[[ Study material, beginning ]]

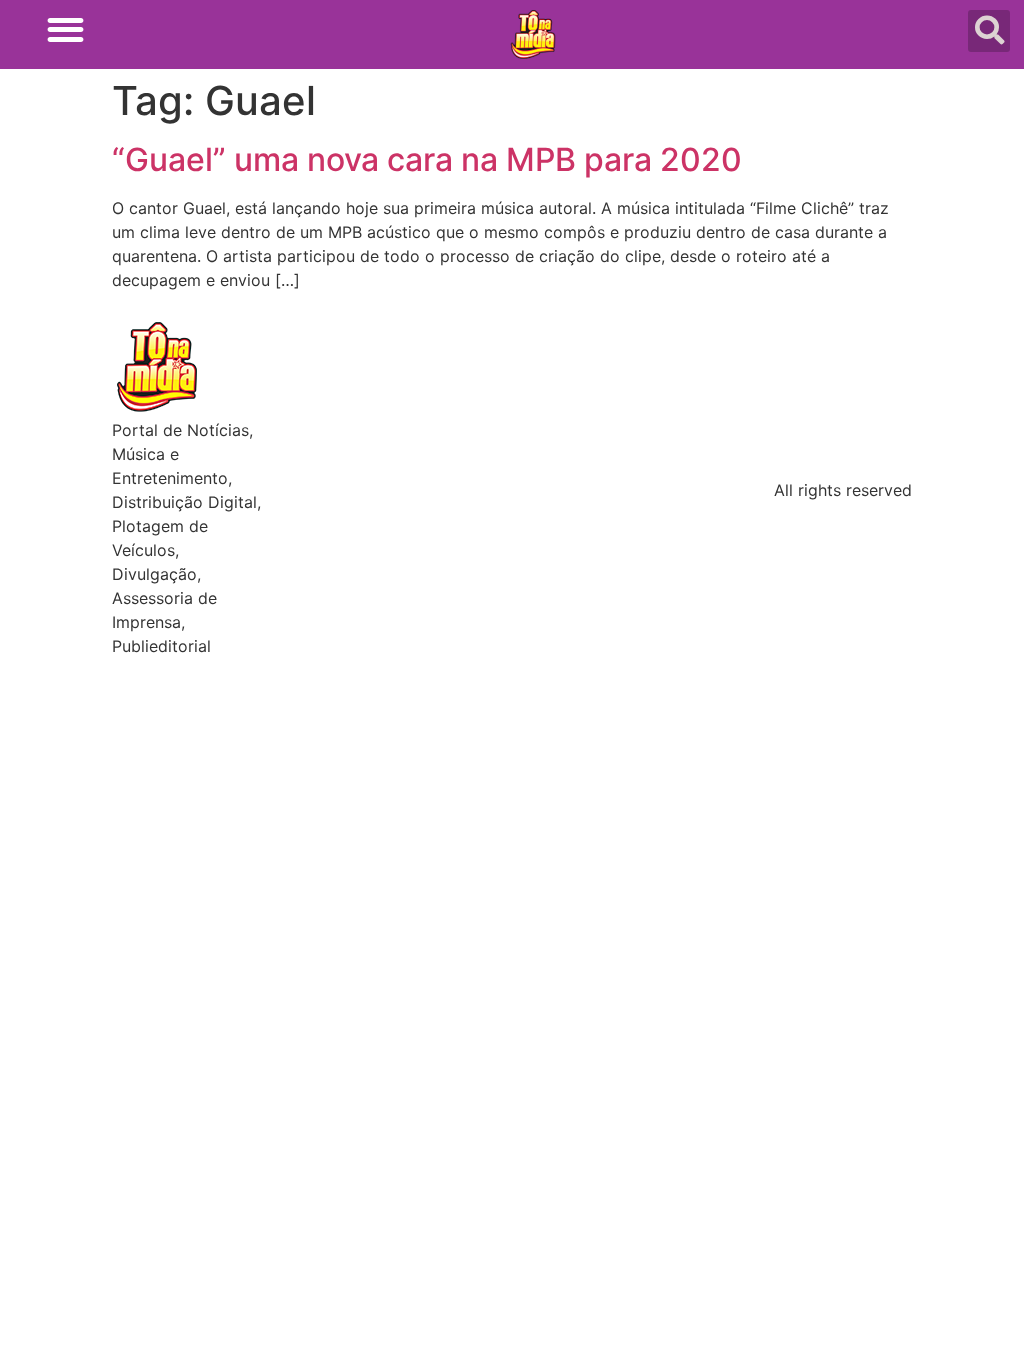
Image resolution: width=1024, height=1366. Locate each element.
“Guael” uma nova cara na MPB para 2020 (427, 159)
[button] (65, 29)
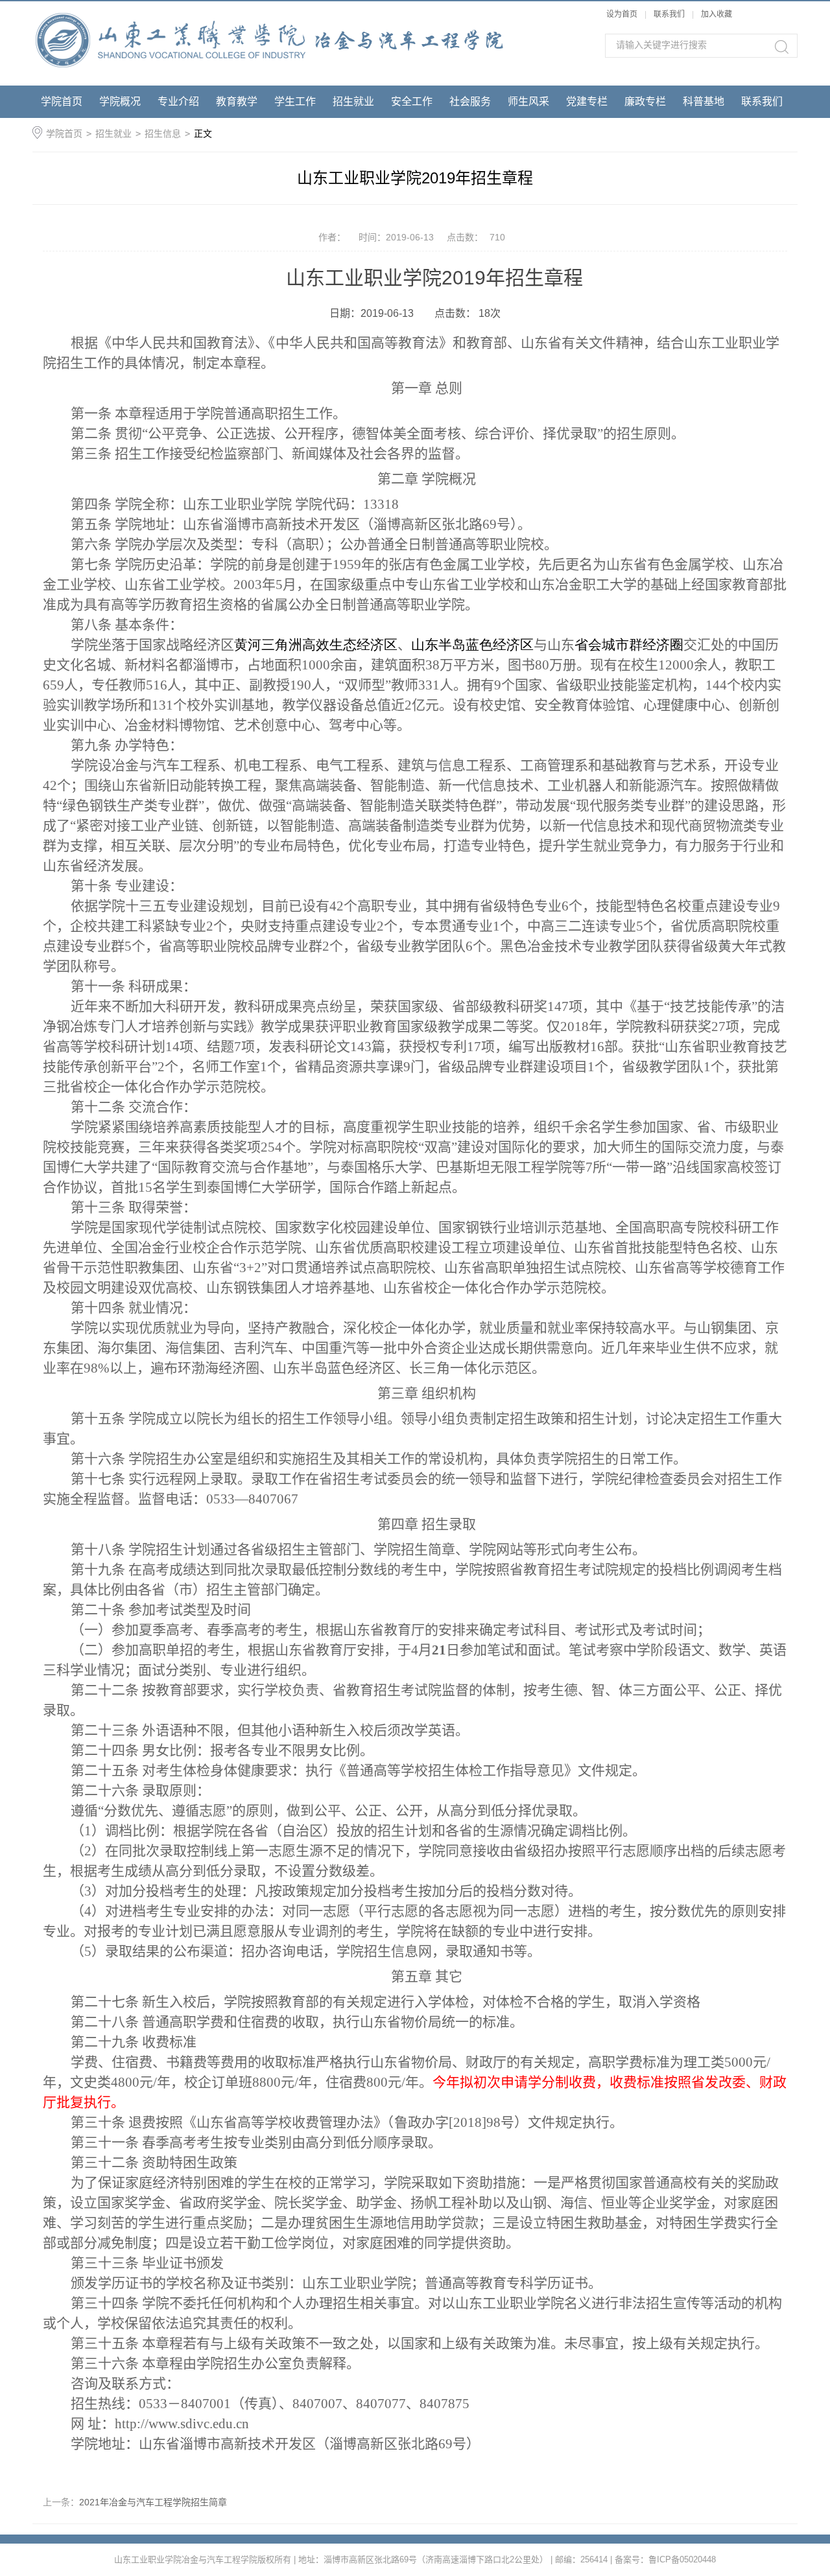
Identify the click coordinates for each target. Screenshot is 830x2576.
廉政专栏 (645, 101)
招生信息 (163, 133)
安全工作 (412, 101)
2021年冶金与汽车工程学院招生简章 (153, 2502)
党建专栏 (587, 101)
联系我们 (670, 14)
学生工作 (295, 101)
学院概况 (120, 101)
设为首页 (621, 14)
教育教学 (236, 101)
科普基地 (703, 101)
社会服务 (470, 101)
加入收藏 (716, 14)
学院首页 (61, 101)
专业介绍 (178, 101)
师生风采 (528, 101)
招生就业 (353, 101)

[[ Study material, end ]]

**Your goal**
Retype every entry exactly, but keep the pictures out of your copy.

**Expected output**
Image resolution: width=1024, height=1366. Locate each element.
“Guael” uma nova cara na MPB para 2020 (427, 159)
[button] (65, 29)
Identify the click coordinates for each target. Screenshot is 830x2576.
廉政专栏 (645, 101)
招生信息 (163, 133)
安全工作 (412, 101)
2021年冶金与汽车工程学院招生简章 (153, 2502)
党建专栏 (587, 101)
联系我们 (670, 14)
学生工作 (295, 101)
学院概况 (120, 101)
设为首页 (621, 14)
教育教学 (236, 101)
科普基地 (703, 101)
社会服务 (470, 101)
加入收藏 (716, 14)
学院首页 (61, 101)
专业介绍 (178, 101)
师生风采 (528, 101)
招生就业 (353, 101)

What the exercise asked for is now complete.